Logging at Scale: ELK & Loki

Kubernetes Logging Patterns

18 min Lesson 7 of 28

Kubernetes Logging Patterns

Kubernetes does not have a built-in mechanism for persisting or forwarding pod logs. The platform intentionally leaves logging as an operator concern, which means every team must make deliberate architectural choices about how logs are collected, what format they are emitted in, and how multi-line events are reconstructed before they reach the storage backend. This lesson covers the three production-grade patterns — node-level agents, stdout discipline, and multi-line handling — that together form the foundation of every serious Kubernetes logging implementation, from a 10-node startup cluster to the multi-thousand-node fleets run by top-tier cloud providers.

How the Container Runtime Handles Logs

When a container writes to stdout or stderr, the kubelet captures those bytes and routes them to the configured container runtime interface (CRI) — containerd or CRI-O in virtually all production clusters today. The CRI writes each line to a log file under /var/log/pods/<namespace>_<pod-name>_<uid>/<container-name>/0.log, in a format called CRI log format:

# CRI log format — one physical line per entry
# <RFC3339Nano timestamp> <stream> <flags> <log body>

2025-07-14T09:23:01.482831200Z stdout F {"level":"info","ts":1752486181.4,"msg":"request processed","path":"/api/v1/orders","duration_ms":12}
2025-07-14T09:23:01.483100000Z stdout F {"level":"error","ts":1752486181.4,"msg":"db connection failed","error":"context deadline exceeded"}

# 'F' = full line (complete log entry)
# 'P' = partial line (multi-line event — more bytes follow)

This CRI-wrapped file is what log shippers actually tail. /var/log/containers/ contains symlinks pointing to these files, named <pod>_<namespace>_<container>-<container-id>.log — the symlink naming convention is what most shipper configurations reference. Understanding this indirection is critical: when you configure your DaemonSet to watch /var/log/containers/*.log, you are following symlinks to the real CRI log files, and your shipper must know how to strip the CRI wrapper before parsing the log body.

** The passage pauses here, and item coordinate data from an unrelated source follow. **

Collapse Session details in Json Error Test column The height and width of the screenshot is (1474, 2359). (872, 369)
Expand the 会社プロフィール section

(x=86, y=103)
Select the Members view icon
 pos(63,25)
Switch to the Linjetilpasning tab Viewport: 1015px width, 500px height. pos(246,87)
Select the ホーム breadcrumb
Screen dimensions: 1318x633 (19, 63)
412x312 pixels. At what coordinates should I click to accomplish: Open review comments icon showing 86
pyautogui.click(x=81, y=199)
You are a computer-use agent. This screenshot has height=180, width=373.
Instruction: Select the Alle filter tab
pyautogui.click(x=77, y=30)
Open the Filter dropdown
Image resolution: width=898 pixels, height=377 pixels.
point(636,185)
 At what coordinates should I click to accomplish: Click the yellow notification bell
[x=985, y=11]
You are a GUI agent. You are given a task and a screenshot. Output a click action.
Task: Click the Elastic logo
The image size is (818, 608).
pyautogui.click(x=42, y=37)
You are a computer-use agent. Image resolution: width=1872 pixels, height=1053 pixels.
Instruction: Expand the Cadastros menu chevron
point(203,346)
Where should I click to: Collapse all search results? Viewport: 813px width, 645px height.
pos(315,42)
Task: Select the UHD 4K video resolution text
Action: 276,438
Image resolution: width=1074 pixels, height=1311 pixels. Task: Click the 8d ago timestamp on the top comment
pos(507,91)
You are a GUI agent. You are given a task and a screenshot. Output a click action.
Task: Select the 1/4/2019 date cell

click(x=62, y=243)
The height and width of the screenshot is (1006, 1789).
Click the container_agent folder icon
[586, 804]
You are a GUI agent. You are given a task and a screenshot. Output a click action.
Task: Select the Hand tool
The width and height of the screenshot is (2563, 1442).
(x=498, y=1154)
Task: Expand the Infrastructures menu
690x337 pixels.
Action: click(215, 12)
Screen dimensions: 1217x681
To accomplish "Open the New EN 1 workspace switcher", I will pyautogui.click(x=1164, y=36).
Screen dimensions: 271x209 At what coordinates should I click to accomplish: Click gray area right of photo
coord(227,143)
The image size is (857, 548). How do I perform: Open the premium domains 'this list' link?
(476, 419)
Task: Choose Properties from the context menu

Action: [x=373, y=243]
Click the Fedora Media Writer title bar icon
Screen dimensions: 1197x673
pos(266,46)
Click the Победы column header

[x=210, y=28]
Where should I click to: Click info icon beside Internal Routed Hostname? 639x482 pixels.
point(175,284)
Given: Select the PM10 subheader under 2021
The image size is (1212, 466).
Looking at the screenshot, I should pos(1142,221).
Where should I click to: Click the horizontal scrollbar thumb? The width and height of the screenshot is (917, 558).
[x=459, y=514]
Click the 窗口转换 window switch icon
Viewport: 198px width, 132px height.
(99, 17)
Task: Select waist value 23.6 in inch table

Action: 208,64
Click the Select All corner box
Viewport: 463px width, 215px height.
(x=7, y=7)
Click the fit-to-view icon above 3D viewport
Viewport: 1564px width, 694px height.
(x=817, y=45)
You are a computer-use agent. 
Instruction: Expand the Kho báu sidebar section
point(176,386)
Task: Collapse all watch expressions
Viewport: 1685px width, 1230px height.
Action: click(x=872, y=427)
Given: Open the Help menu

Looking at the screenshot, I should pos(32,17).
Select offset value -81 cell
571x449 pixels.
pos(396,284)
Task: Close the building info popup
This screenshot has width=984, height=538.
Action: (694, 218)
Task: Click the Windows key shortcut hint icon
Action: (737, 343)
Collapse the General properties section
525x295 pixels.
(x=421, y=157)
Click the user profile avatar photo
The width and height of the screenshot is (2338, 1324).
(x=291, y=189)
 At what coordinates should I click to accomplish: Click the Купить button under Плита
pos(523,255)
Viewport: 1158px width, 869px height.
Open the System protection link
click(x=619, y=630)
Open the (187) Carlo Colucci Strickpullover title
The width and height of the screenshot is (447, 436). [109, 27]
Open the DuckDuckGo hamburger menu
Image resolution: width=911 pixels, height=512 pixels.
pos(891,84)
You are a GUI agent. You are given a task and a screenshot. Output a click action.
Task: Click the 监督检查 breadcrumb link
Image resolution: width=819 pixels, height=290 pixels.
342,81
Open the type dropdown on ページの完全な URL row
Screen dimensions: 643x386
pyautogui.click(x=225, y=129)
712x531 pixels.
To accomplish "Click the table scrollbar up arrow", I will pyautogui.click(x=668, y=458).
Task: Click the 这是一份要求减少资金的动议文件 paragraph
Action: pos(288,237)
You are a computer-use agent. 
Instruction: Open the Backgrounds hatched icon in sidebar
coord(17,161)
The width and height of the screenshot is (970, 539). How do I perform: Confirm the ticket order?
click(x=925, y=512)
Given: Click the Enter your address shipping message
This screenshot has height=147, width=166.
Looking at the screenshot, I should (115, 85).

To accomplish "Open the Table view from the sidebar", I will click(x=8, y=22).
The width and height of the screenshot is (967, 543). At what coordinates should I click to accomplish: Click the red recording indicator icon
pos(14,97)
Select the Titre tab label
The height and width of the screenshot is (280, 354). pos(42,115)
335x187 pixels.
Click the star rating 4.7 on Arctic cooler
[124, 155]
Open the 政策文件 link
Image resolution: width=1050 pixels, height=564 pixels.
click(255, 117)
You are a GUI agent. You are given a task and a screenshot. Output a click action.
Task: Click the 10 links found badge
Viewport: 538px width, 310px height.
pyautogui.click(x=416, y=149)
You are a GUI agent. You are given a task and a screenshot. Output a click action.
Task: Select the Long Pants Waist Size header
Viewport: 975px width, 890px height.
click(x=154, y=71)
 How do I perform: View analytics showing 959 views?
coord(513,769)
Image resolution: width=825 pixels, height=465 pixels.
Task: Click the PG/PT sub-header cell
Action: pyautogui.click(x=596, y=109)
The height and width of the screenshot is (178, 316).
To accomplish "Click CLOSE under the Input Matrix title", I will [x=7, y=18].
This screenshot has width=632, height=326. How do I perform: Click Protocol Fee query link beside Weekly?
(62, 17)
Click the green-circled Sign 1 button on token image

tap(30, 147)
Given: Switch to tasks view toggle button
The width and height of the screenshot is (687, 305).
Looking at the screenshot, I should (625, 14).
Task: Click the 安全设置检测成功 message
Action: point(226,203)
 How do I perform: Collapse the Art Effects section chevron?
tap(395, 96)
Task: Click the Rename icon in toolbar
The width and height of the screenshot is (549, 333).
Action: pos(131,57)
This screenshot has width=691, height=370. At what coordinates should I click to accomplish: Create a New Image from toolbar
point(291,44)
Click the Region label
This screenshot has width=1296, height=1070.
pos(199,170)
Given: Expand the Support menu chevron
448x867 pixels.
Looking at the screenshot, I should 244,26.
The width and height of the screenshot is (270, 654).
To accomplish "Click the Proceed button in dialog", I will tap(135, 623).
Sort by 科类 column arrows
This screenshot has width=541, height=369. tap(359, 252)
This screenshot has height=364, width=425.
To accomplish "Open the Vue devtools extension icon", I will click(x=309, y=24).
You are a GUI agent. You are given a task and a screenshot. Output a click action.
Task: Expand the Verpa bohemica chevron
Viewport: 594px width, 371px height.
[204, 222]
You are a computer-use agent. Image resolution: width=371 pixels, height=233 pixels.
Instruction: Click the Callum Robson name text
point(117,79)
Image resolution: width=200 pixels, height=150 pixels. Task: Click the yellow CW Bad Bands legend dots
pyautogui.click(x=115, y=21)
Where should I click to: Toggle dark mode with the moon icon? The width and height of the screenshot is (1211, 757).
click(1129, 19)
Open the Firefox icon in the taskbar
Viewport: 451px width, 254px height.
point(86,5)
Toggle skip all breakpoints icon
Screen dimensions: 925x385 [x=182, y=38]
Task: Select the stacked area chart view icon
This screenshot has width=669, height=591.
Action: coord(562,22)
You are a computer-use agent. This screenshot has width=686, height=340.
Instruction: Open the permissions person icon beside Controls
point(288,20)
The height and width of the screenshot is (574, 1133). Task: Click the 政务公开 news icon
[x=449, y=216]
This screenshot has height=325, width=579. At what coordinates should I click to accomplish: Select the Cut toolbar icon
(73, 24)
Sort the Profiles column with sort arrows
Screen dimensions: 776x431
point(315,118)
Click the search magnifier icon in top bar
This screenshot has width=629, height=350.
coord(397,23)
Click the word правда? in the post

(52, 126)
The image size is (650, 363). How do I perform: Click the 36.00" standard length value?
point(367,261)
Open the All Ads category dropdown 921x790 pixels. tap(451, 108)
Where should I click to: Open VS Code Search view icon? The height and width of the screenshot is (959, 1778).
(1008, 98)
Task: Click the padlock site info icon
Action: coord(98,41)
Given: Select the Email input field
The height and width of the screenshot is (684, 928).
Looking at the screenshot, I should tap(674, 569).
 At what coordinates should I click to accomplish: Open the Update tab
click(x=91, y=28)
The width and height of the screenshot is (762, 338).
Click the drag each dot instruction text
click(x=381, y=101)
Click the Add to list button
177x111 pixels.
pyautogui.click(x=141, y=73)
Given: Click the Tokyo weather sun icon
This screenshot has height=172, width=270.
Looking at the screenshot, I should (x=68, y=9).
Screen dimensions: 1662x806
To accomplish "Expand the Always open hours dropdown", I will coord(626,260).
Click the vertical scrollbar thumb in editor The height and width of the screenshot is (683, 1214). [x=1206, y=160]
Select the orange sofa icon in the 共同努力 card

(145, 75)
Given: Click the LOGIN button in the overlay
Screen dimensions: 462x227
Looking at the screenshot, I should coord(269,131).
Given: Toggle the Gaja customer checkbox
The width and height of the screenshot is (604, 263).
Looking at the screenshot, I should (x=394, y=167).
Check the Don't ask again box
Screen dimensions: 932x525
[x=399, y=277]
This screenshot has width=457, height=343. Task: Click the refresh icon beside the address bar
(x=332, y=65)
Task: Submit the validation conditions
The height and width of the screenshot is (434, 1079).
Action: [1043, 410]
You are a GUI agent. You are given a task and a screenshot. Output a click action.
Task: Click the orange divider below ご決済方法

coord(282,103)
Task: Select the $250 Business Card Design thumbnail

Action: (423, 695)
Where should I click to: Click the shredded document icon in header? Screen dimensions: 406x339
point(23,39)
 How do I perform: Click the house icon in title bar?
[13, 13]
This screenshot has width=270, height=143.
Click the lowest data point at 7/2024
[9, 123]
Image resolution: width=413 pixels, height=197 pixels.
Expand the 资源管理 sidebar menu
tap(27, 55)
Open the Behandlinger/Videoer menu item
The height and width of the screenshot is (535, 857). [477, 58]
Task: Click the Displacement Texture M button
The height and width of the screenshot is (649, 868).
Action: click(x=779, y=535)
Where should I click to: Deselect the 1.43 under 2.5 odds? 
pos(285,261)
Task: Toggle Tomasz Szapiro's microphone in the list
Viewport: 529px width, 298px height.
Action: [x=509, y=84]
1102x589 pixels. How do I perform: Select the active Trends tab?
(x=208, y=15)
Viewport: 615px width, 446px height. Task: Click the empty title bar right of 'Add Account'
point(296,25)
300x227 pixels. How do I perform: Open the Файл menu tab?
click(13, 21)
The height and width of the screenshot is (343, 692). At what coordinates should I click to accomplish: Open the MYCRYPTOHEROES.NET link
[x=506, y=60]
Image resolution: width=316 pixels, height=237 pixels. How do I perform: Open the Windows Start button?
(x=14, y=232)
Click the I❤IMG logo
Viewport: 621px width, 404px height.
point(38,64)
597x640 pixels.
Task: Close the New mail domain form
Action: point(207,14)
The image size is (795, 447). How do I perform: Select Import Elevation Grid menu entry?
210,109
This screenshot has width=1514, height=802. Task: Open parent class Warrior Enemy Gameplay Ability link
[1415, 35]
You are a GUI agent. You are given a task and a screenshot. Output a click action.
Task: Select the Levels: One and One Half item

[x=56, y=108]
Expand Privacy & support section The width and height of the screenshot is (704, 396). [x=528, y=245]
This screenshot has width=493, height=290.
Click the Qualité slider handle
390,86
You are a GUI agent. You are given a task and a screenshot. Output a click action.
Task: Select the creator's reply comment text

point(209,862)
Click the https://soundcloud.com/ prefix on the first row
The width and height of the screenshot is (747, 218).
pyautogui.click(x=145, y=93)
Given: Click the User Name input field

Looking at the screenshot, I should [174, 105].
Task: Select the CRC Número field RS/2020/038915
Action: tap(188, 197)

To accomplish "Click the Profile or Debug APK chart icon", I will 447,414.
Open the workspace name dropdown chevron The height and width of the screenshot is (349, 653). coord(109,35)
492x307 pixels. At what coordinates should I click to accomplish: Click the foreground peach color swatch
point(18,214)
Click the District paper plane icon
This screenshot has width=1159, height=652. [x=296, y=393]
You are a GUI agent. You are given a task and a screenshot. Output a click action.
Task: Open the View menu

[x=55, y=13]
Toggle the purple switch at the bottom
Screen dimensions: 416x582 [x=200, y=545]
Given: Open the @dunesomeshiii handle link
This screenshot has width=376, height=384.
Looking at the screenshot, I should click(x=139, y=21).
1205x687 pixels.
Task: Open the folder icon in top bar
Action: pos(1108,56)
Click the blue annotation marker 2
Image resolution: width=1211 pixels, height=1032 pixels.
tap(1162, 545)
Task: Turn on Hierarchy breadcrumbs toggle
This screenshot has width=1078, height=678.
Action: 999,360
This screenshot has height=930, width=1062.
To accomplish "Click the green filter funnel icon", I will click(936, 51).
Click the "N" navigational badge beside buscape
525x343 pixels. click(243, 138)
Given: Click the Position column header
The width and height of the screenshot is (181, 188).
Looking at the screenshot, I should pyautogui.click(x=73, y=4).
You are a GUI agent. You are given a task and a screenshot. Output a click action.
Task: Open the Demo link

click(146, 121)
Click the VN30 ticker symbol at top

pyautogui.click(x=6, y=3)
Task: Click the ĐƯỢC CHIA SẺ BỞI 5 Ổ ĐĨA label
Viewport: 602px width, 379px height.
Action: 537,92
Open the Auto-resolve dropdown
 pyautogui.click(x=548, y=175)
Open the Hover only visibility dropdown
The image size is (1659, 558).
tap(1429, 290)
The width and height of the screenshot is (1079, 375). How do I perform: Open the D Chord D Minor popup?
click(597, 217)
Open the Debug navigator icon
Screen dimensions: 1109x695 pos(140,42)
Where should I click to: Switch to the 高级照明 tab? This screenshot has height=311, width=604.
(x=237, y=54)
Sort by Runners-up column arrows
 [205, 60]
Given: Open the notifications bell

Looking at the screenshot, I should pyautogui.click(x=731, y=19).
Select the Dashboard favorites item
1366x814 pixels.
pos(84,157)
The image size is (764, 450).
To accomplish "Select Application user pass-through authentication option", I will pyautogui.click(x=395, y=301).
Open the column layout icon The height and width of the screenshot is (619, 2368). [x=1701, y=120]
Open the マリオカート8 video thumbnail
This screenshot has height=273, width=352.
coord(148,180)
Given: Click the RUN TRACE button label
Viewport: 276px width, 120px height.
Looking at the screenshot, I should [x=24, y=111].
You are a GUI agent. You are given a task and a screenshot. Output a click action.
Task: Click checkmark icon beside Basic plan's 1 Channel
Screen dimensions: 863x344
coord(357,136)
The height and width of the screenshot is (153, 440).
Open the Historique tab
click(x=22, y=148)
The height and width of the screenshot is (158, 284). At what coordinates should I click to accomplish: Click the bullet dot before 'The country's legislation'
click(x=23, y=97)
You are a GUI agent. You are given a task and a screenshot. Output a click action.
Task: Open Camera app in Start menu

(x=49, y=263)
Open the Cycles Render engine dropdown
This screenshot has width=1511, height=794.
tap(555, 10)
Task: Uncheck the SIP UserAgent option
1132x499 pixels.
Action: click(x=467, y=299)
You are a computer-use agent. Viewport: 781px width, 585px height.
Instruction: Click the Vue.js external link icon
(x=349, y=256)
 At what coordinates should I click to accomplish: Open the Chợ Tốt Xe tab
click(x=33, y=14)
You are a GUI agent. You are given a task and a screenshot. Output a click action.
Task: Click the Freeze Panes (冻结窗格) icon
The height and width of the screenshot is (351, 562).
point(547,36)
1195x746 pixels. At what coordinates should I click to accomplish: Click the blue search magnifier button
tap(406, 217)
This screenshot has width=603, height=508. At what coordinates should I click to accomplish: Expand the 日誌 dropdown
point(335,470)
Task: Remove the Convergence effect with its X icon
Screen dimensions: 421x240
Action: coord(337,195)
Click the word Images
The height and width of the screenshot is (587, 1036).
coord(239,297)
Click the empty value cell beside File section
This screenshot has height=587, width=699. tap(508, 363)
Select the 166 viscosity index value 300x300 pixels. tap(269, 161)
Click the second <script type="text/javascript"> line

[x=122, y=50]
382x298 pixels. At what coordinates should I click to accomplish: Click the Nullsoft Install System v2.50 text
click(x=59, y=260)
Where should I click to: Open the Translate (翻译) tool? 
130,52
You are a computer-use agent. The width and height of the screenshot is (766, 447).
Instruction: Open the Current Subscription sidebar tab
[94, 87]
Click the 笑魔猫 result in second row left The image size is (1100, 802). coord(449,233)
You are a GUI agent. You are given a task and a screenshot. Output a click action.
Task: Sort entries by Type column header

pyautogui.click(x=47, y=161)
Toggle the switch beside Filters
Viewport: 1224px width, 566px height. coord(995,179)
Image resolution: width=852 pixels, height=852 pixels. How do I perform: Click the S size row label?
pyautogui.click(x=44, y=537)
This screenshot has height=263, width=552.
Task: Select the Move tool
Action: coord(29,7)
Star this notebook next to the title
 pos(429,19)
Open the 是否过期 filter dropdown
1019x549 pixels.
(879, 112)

Node-Level Agent Pattern (DaemonSet)

The standard Kubernetes logging architecture places a lightweight log-shipping agent on every node as a DaemonSet. The DaemonSet guarantees exactly one agent replica per node — it tracks Kubernetes scheduling events so new nodes automatically get an agent, and drained nodes have their agent gracefully terminated. This pattern is preferred over per-pod sidecars at scale because a single agent can multiplex the logs of dozens of pods running on the same node, amortizing CPU and memory costs.

One Fluent Bit DaemonSet pod per node tails all container logs from hostPath mounts and forwards them to a centralized backend.

The DaemonSet agent accesses log files via hostPath volumes. The required mounts are:

/var/log — CRI log files and pod log symlinks
/var/lib/docker/containers (legacy Docker runtime) or /run/containerd (containerd)
/run/log/journal — systemd journal for node-level daemon logs (kubelet, containerd itself)
/var/lib/fluent-bit — the agent state directory (offset registry); must be a hostPath so it survives agent pod restarts

The registry hostPath is non-negotiable. If your Fluent Bit DaemonSet uses an emptyDir for its state directory, every agent pod restart (OOM kill, node reboot, DaemonSet rollout) resets the offset registry to zero. The agent then replays every log file on the node from the beginning, flooding your storage backend with duplicates and potentially triggering index capacity alerts. Mount /var/lib/fluent-bit as a hostPath so the registry persists across pod restarts.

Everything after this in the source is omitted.